When a networking friend called to ask if I’d be interested in starring as the prenatal yoga instructor for a new i-phone app, I jumped. Since leaving New York, I hadn’t been teaching pregnant women and missed the young expectants and their wide open smiles.
“I’m trying to line up a nutritionist and get us all together to shoot on the same day. Is next Wednesday good?” I checked and it was—a side benefit of not having a full-enough schedule. Amidst a flurry of texts and emails with the producer, I received a demo of the product.
I clicked on the link and an impressive, multi-color layout of an app appeared with key words like Fetal Development and Ask the Experts. The look and feel reminded me of the website babycenter.com, where I’d freelanced from when it first opened its doors in 1997 in San Francisco until we relocated to New York in 2001; there, I copy edited Mary’s journal of her first pregnancy, wrote newsletters for each week of pregnancy, created a contraception tool and loved every minute. To participate as a prenatal yoga instructor for a pregnancy app seemed to close the circle. We set the film shoot for the following Wednesday at 8:30am.
A few days later, the crew arrived on schedule. I met their truck on the street and out poured one driver, one producer, one cameraman, one light man, one make-up artist and three British actors, two female and one male. They unloaded their equipment and lugged it up the steps into the front hallway.

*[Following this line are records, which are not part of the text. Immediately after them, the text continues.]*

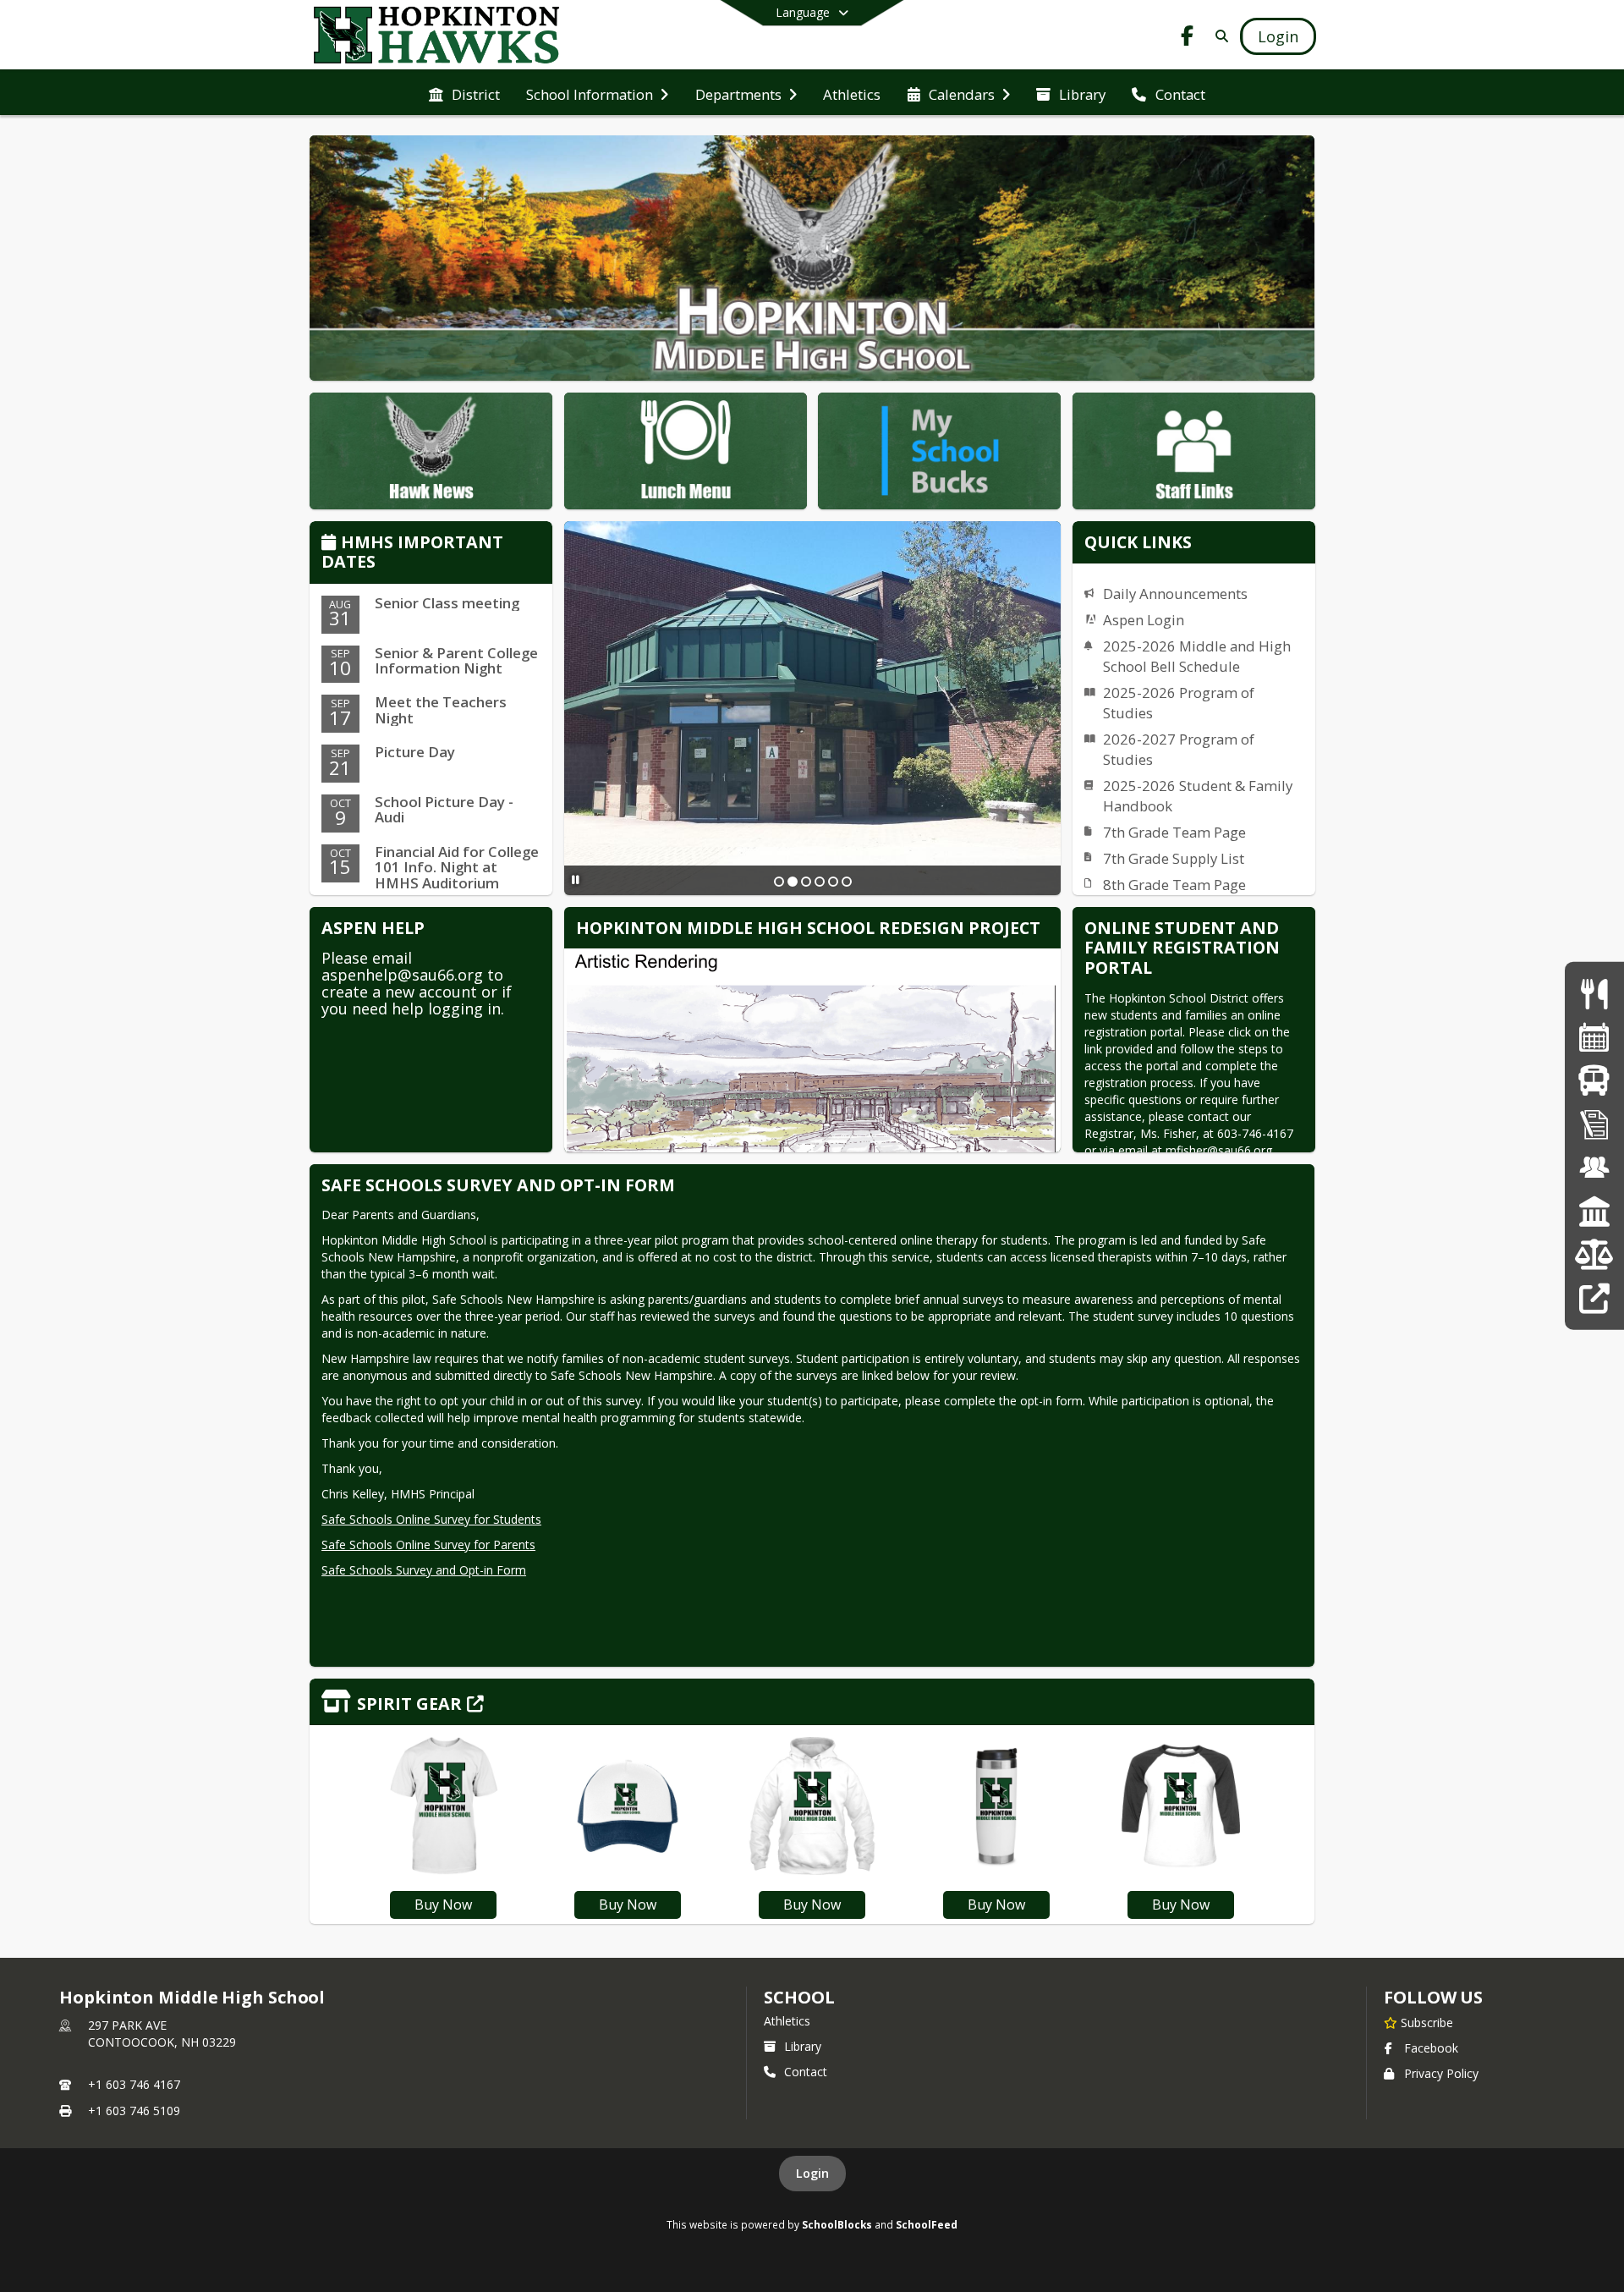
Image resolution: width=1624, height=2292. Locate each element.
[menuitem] (464, 93)
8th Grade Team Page (1174, 884)
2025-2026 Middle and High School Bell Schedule (1197, 656)
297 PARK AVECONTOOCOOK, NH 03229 (162, 2033)
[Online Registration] (1594, 1124)
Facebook (1431, 2048)
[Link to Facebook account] (1187, 38)
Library (802, 2046)
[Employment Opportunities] (1594, 1168)
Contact (805, 2072)
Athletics (787, 2021)
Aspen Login (1143, 619)
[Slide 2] (792, 882)
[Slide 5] (833, 882)
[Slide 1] (779, 882)
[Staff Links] (1594, 1298)
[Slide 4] (820, 882)
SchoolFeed (926, 2224)
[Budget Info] (1594, 1254)
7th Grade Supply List (1173, 858)
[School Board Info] (1594, 1211)
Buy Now (443, 1904)
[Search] (1218, 36)
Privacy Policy (1441, 2073)
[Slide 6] (847, 882)
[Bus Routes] (1594, 1081)
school (799, 1997)
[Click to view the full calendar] (331, 544)
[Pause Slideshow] (575, 879)
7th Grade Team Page (1174, 832)
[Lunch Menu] (1594, 993)
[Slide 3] (806, 882)
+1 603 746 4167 (134, 2084)
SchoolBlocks (837, 2224)
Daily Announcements (1175, 593)
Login (812, 2173)
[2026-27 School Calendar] (1594, 1037)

“Where can we put everything down?” I scanned their suitcases bulging with I didn’t know what, big and small duffels with and without wheels, the oversized plaid-print shuk bags and shrugged my shoulders. It was as if we were being invaded by 100 house guests, but I knew it was only for a few hours.
“Just put it wherever you can. It’s fine.” I had no idea there would be so many people and so much stuff and tried to sound casual and cool. Quickly, I covered part of my sofa if they decided to dump anything on it just as the make-up artist asked where she could set up shop. I spread a white plastic Bed Bath & Beyond mat over my dining room table for her to unpack her endless array of brushes and cover-ups and creams.
The producer cornered me to explain who they were and what they were doing. Raayon Gadol, which literally translated means Big Idea, is the name of their start-up which offers pregnancy-related content and is a play on words with heraayon, which means pregnant. This particular project is funded by a VC in Texas but will first launch in Canada and the UK. She removed her i-phone to show me the demo: a 40-video chapter series with 3D animation, an online medical service with Q&A and personal assistance, hundreds of weekly updates and tips, expert advice and a store, the first ever on an app.
The house was a bustle of activity as the producer, camera and light men searched for the most ideal space to set up a pseudo-office for the nutritionist to have a pseudo-session with a pseudo-pregnant client during the first trimester and then again the second. They moved our office chairs around, hung a painting of Daniella’s on the wall, disconnected and moved the printer—all in the name of creating the perfect setting.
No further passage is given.